URAIAN TUGAS ::
Lanjutkan teks tentang pengertian syariat di bawah ini, bukan daftar yang menyertainya, mulai sesudah kalimat terakhirnya.

TEKS SUMBER ::
::::::::

1. Syariat
Secara etimologis, kata
syariat, (dalam bahasa Arab, aslinya, syarî’ah/ شريعة) berasal dari kata
syara’a ( شرع) yang berarti jalan ke tempat keluarnya air untuk minum atau
tempat lalu air di sungai. Dalam perkembangannya, kata syari’ah digunakan orang
Arab untuk konotasi jalan lurus ( الطريقة المستقيمة ).
Dalam al-Qur`an kata
syara`a, dalam berbagai bentuknya diungkapkan sebanyak lima kali, yaitu surat
al-Maidah/ 5: 48, al-A`raf/ 7: 163; al-Syûra/ 42: 13 dan 21, dan dalam surat
al-Jâtsiyah/ 45: 18. Kata syariat pada ayat-ayat tersebut mengandung arti jalan
yang lurus dan jelas menuju kebahagiaan hidup. Pengertian ini menurut para
ahli, identik dengan pengertian agama (al-din/ الدّين ). Karena hanya agamalah
yang dapat membimbing manusia kepada kebenaran hakiki untuk memperoleh
kemenangan dan kebahagiaan di dunia dan akhirat. Firman Allah dalam surat
al-Jâtsiyah ayat 18.
ثمّ جعلناك على شريعة من
الأمر فاتّبعها
Kemudian Kami jadikan
kamu berada di atas suatu syariat (peraturan) dari urusan (agama) itu, maka
ikutilah syariat itu.
Dalam surat al- Syûra
ayat 13 ditegaskan:
شرع لكم من الّذين ما وصّى
به نوحا والّذي أوصينا إليك ما وصّينا به إبراهيم وموسى وعيسى أن أقيموا الدّين ولا
تفرّقوا فيه
Dia telah mensyariatkan
bagi kamu tentang agama apa yang telah diwasiatkan-Nya kepada Nuh dan apa yang
telah Kami wahyukan kepadamu dan apa yang telah Kami wasiatkan kepada Ibrahim,
Musa dan Isa yaitu; tegakkanlah agama dan janganlah kamu berpecah belah
tentangnya.
Kata syariat dalam ayat
di atas, tampaknya, identik dengan agama, yang mengandung arti mengesakan
Allah, mematuhi dan mengimani utusan-Nya, kitab-kitab-Nya, hari pembalasan, dan
mentaati segala sesuatu (perintah dan, atau larangan Allah) yang membawa
seseorang menjadi muslim dalam arti sesungguhnya.
Apabila dicermati arti
syariat secara bahasa di atas, tampaknya terdapat keterkaitan kandungan makna
antara syari’at dengan air, seperti dijelaskan Amir Syarifuddin, bahwa orang
yang mematuhi syariat, ia akan mengalir dan bersih jiwanya. Allah menjadikan
air sebagai penyebab kehidupan lahiriah (fisik) sebagaimana Dia menjadikan
syariat sebagai penyebab kehidupan jiwa (batiniah) manusia.

::::::::

CUPLIKAN DATA ::

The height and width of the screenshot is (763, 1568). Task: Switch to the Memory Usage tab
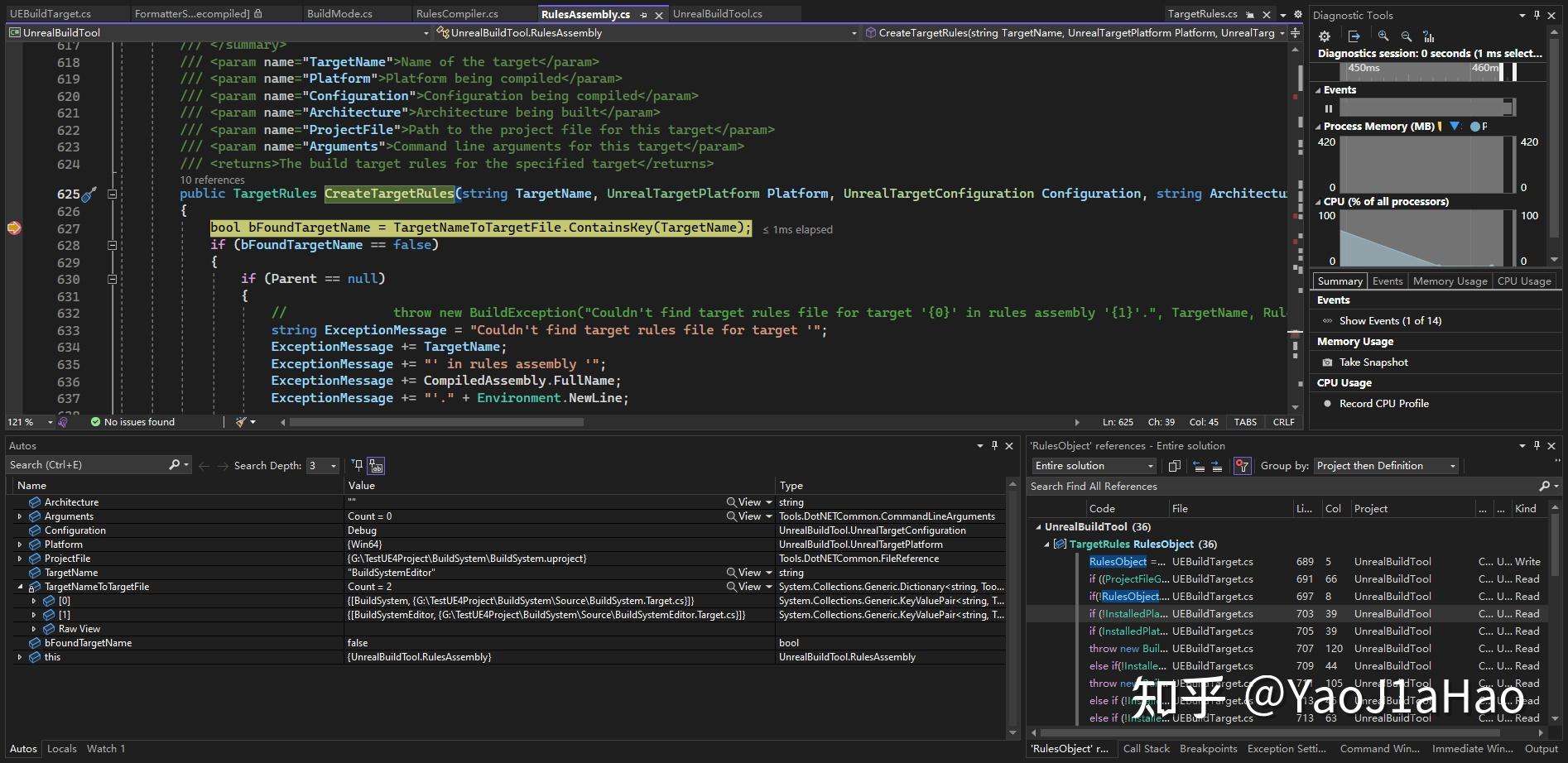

::::::::

JAWABAN LATIHAN ::
Menurut istilah, Mannâ’
al-Qatthân mengemukakan, bahwa syariat adalah:
ما شرع الله لعباده من العقائد
والعبادات والأخلاق والمعاملات
Segala ketentuan Allah
yang disyariatkan bagi hamba-Nya baik menyangkut akidah, ibadah, akhlak maupun
mu`amalah.
Defenisi di atas,
tampaknya masih mengacu pada pengertian agama (al-dîn), dimana aspek-aspek
pokok ajaran agama (Islam) dimasukkan ke dalam cakupan syariat.
Muhammad ‘Alî al-Sâyis.
Berdasarkan kesimpulannya terhadap pendapat para ulama, mengatakan bahwa
syari’at adalah:
الأحكام الّتي سنّها الله
لعباده ليكونوا مؤمنين عاملين على ما يسعدهم فى الدّنيا والآخرة
Hukum-hukum yang telah
ditetapkan Allah agar manusia beriman dan beramal saleh, yang dapat membuat
mereka bahagia di dunia dan di akhirat.
Menurut al-Sâyis,
pengertian syari’at seperti ini mengandung tiga dimensi; salah satunya adalah
dimensi hukum, yaitu meliputi tindakan-tindakan manusia, seperti ibadah,
mu`amalah, hukuman dan lain sebagainya yang termasuk ke dalam kajian fikih.
Pengertian inipun masih berorientasi pada pengertian agama.
Sementara, menurut
Mahmûd Syaltût, syariat adalah:
هي النّظم الّتى شرعها الله
أصولها ليأخذ الإنسان بها نفسه بعلاقاته بربّه وعلاقاته بأخيه المسلم وعلاقاته بأخيه
الإنسان وعلاقاته بالكون وعلاقاته بالحياة
Ketentuan-ketentuan
yang ditetapkan Allah atau hasil penalaran atas dasar ketentuan tersebut, untuk
dijadikan sebagai pedoman dalam kehidupan umat manusia, baik dalam hubungannya
dengan Tuhan, dengan umat manusia; sesama muslim atau non muslim, maupun dengan
alam sekitarnya.
Pengertian yang
dikemukakan Syaltût ini dengan jelas telah memisahkan antara agama dengan
syariat. Menurutnya, agama (Islam) terdiri dari dua ajaran pokok, yaitu akidah
dan syariat, dimana syariah lebih dikhususkan pada persoalan amaliah. Lebih
lanjut, masih menurut Syaltût, aspek akidah merupakan pondasi tempat tumbuh dan
berkembangnya syariah. Sedangkan syariah adalah sesuatu yang harus tumbuh dari
akidah itu.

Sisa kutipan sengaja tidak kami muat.